Второе: любой образчик попу­ляр­ного искус­ства и попу­лярной мета­фи­зики, вчерашние «Сентябрь­ские утра» и сего­дняшний хлам, названный «Материнством»,[83] вчерашний Рабин­дранат Тагор и сего­дняшний «Цитатник» Мао, любая новелла Томаса Манна и любая совре­менная блево­тина, вроде «Poxus» или «Coxus».[84]
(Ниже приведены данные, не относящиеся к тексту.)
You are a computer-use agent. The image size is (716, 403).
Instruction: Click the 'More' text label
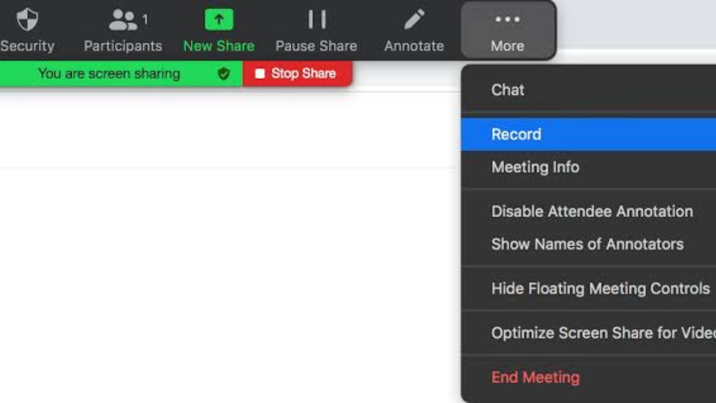[x=507, y=46]
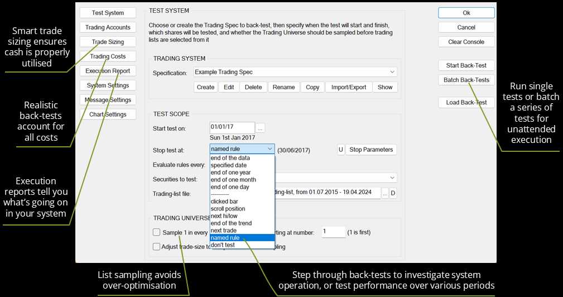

Третье: любая разно­вид­ность поли­ти­че­ской пропа­ганды, когда, например, левые писа­тели, стре­мясь выра­зить свои анти­во­енные настро­ения, поти­хоньку добав­ляют в обще­из­вестные понятия взры­во­опасные ингре­ди­енты: Хиро­сима, Освенцим, Вьетнам — среднее слово озна­чает дьяволь­скую прак­тику, которую нельзя бойко прирав­ни­вать к любой войне.

Четвертое: пошлость суще­ствует вне классов и наций; есть герцоги, столь же пошлые, как и флобе­ров­ский бака­лейщик, и любой амери­кан­ский рабо­тяга может быть столь же потря­сающе вуль­гарным, как и англий­ский профессор.

Я мог бы и дальше приво­дить примеры пошлости, но мое время огра­ни­чено, да и тема эта слишком болезненна».

{145} …меня с души воротит от дешевых фильмов — в них калеки наси­луют под столом монашек — весьма веро­ятно, намек на один из лучших фильмов Луиса Бюнюэля «Вири­диана» (1961), где имеется анало­гичная сцена.

[46] Suspense (англ.) — тревога ожидания, фильмы «саспенс» — фильмы, нагне­та­ющие в зрителе страх, suspensory — поддер­жи­ва­ющая повязка, суспен­зорий; Набоков играет на схожести звучания этих слов.

[82] Принятие жела­е­мого за действи­тельное (англ.).

[83] Прозрачный намек на тяже­ло­весные скульп­турные компо­зиции «Мать и дитя», «Сидящая мать и дитя, или бронза L 86 С» модного в шести­де­сятые годы англий­ского скуль­птора Генри Мура (1898–1986), над которым Набоков всласть поиз­де­вался в романе «Ада». В третьей главе третьей части «семейной хроники» упоми­на­ются работы скуль­птора Генриха Хейде­ланда (герма­ни­зи­ро­ванное «Генри Мур»), в том числе и «громадный, урод­ливый обрубок плебей­ского крас­ного дерева в десять футов высотой, озаглав­ленный «Мате­рин­ство».

[84] Обыг­ры­ва­ются заглавия романов Генри Миллера, соста­вивших трилогию «Благостное распятие»: «Sexus» (1949), «Plexus» (1953) и «Nexus» (1960). Паро­дируя Миллера, Набоков изобрел два забавных неоло­гизма: «poxus»—от англий­ского «рох» (сифилис, то есть полу­ча­ется что-то вроде «сифи­ли­тикус») и «coxus» — веро­ятно, лати­ни­зи­ро­ванное «cock» (в значении—мужской член в состо­янии эрекции).